The drafters of the EU Directive must have seen this coming. So, they inserted a requirement that power companies have to adapt their corporate structures. Where energy companies generate power and distribute it across their own grid, the EU wants them to put up Chinese Walls between the two layers of their companies. Separate management, separate accounts, separate profits. That way, conflicts of interests will be avoided.

That looks good, on paper. In practice, it means that companies can no longer maneuver assets and profits up and down the vertical chain of value creation. To make matters worse, power companies will need to ensure their Chinese Walls are not breached, incurring further overheads. Whereas before, an integrated power company could count on achieving synergies by getting bigger, now they have extra costs. This pulls the rug from underneath the rationale for having an integrated power company in the first place. That is hardly a recipe for living happily ever after.

Companies will have to pass round the hat to pay for the extra costs. Consumers will not be keen to pick up the tab. Shareholders will not be amused. Plus, regulators will have their work cut out in making sure that grid and generator managers are not colluding. Lots of overheads, lots of admin, lots of aggravation. You do not need a crystal ball to forecast that shareholders will start asking questions.

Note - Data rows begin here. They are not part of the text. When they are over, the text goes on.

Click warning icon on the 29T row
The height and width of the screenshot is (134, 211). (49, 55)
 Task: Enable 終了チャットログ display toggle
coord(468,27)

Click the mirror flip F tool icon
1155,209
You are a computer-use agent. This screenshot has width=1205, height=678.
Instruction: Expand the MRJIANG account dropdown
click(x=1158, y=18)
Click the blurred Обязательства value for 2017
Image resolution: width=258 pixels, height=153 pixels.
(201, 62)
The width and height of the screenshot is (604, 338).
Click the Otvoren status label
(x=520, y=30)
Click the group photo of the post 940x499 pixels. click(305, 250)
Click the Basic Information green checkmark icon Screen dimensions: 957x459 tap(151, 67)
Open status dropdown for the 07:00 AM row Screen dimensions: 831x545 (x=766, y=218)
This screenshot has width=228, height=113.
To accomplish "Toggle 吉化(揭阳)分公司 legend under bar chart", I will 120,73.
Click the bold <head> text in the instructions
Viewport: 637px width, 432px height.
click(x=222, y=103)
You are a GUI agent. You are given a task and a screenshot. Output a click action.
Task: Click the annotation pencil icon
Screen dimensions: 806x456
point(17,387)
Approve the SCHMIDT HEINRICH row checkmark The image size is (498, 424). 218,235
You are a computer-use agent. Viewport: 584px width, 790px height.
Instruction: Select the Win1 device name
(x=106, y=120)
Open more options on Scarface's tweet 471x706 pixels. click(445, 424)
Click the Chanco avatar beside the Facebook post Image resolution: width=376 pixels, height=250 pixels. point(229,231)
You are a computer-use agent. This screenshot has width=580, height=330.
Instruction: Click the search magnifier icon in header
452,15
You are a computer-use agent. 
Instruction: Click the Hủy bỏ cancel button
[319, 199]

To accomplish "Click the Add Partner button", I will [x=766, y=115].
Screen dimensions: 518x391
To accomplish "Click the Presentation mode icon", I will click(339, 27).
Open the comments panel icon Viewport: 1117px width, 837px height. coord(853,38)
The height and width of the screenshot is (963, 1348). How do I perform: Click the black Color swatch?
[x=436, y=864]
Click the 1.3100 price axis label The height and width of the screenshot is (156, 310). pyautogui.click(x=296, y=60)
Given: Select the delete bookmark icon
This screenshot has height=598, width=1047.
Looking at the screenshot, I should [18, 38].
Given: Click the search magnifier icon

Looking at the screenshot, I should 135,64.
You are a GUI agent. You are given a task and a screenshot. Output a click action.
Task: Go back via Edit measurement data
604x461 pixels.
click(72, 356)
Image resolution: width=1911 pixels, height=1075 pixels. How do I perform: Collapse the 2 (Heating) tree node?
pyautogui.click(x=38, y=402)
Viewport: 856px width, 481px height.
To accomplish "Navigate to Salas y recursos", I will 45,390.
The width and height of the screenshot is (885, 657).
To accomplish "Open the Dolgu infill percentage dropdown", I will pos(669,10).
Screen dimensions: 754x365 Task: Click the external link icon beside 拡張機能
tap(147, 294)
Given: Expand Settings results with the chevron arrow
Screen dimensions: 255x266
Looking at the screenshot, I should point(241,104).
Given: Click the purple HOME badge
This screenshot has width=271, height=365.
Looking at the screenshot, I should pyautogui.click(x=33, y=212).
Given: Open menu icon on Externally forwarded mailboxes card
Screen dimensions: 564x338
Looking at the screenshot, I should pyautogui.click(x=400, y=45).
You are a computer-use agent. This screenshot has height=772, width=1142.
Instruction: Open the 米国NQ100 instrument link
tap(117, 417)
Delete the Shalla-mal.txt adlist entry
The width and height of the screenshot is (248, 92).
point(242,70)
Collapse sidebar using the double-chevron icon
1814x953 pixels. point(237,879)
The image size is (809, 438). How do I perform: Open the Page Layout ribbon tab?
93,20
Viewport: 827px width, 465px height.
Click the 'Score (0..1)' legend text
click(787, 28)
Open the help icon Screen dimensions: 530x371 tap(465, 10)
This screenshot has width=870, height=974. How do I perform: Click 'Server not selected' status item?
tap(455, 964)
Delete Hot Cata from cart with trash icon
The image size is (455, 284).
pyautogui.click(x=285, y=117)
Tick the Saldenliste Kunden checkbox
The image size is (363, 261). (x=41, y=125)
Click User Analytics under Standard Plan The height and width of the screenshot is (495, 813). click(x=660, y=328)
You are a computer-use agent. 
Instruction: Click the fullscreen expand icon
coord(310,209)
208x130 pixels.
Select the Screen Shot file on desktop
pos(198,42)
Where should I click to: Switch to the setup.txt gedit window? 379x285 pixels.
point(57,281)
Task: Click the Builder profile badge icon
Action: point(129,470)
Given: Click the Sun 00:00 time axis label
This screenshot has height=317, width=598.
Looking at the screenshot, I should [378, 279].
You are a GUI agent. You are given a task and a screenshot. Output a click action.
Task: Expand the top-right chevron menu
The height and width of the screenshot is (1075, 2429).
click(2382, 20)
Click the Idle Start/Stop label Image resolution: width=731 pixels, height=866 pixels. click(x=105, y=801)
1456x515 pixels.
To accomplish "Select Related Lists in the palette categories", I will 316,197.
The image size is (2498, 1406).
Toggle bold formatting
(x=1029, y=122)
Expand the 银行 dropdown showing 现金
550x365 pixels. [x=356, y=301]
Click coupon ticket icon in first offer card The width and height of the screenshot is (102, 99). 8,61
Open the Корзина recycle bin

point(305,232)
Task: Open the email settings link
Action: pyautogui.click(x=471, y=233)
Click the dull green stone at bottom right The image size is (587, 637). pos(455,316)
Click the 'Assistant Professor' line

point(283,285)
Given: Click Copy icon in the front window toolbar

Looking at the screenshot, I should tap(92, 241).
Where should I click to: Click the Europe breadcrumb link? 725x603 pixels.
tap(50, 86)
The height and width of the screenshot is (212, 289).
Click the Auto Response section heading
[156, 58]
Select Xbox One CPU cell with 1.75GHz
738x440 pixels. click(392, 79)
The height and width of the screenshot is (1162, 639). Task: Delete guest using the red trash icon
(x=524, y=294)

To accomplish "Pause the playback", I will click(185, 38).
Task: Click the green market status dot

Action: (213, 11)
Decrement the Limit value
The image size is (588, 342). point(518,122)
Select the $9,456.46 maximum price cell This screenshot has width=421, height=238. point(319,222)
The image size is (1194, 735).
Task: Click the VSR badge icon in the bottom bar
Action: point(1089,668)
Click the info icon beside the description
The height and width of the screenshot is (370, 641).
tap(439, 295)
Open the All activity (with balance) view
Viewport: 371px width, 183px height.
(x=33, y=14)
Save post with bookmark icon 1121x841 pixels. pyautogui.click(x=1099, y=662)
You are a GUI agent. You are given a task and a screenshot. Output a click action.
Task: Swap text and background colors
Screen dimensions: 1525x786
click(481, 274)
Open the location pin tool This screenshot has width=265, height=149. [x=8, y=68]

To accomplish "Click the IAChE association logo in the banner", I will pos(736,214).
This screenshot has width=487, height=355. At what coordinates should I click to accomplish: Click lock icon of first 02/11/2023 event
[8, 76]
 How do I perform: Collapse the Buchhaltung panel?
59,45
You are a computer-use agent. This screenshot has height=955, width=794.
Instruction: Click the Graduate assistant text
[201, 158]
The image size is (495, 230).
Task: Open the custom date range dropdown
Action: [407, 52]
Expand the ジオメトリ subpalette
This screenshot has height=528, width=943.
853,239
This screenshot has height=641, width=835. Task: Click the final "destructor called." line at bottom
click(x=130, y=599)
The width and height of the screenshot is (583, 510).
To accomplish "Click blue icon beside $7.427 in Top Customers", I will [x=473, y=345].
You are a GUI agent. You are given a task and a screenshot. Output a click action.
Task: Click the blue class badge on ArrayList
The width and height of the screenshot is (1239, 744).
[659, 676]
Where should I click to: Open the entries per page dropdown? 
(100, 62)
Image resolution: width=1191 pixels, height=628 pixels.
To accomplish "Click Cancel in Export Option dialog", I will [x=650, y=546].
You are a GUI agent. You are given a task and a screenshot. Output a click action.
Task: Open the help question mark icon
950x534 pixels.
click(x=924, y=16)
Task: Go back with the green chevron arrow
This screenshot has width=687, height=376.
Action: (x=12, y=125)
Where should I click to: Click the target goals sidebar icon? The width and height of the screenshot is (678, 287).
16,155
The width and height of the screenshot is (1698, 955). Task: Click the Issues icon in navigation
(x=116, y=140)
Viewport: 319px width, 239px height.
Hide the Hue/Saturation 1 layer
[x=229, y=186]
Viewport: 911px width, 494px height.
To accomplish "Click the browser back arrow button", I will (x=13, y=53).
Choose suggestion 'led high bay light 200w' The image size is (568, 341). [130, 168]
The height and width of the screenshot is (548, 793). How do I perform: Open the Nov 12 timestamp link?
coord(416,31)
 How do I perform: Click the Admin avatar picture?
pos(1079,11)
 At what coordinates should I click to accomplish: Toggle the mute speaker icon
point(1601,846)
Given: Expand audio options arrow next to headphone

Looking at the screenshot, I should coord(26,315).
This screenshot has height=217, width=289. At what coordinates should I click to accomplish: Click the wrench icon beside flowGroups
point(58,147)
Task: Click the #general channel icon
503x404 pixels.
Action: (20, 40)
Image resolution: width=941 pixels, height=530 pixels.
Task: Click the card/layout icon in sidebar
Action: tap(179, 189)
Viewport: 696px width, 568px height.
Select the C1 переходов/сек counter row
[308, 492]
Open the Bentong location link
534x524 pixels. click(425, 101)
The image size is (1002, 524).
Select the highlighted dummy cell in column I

We have seen this process unfold before, so it helps to see what happened then. Today's state of Europe's energy sector has much in common with Great Britain's after privatization of British Gas. Back in the early 1990s, Britain's energy behemoth had a corporate structure like that in the EU's blueprint. British Gas thought it worked just fine. Britain's gas regulator was not so sure and requested the Monopoly and Mergers Commission to review whether vertical integration of British Gas was in the public interest.

The MMC's 1993 conclusions were unequivocal. It was, said the report, "inconceivable" how British Gas as a corporation could act without protecting its dual presence in generation and networks. There was only way to make sure obstacles to competition were cleared away: separate listings for generation and networks. Unbundling assets was a good start, but unbundling ownership had to follow. In due course, British Gas did just that. British consumers have never looked back. Nor have the owners of British Gas shares. Britain has seen sustained real price reductions in sourcing energy. The market share of its biggest companies has declined. Shareholders made substantial gains. It has been a win/win scenario all round.

The EU's Directive is anything but an open-and-shut case. It is difficult to envisage that some countries can opt for a protectionist model for energy markets when neighbors favor competition. Something will have to give, and somebody will have a lot of explaining to do if prices do not come down.